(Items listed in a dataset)
- - - - -
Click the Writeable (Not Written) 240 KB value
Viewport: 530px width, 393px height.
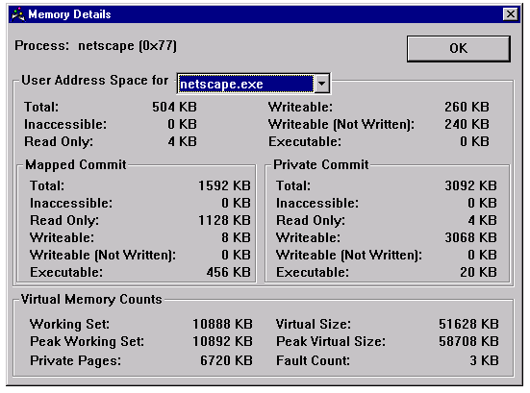[x=467, y=124]
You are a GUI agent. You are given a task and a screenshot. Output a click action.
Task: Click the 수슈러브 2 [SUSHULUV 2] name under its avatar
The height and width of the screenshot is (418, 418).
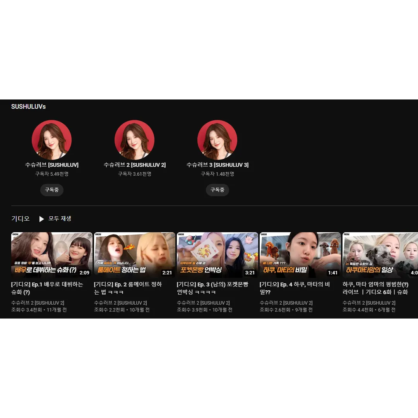click(134, 165)
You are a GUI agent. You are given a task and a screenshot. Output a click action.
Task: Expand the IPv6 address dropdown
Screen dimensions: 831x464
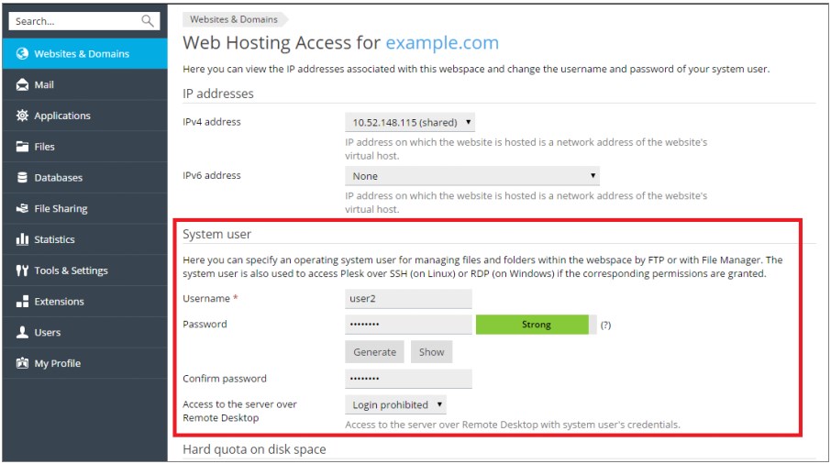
- - - - -
When you transcribe the entries, reproduce each line exactly and skip any picture.

Problem solution:
Click the Writeable (Not Written) 240 KB value
Viewport: 530px width, 393px height.
[x=467, y=124]
You are a GUI agent. You are given a task and a screenshot. Output a click action.
Task: Click the 수슈러브 2 [SUSHULUV 2] name under its avatar
The height and width of the screenshot is (418, 418).
click(134, 165)
You are a GUI agent. You are given a task and a screenshot. Output a click action.
Task: Expand the IPv6 address dropdown
Screen dimensions: 831x464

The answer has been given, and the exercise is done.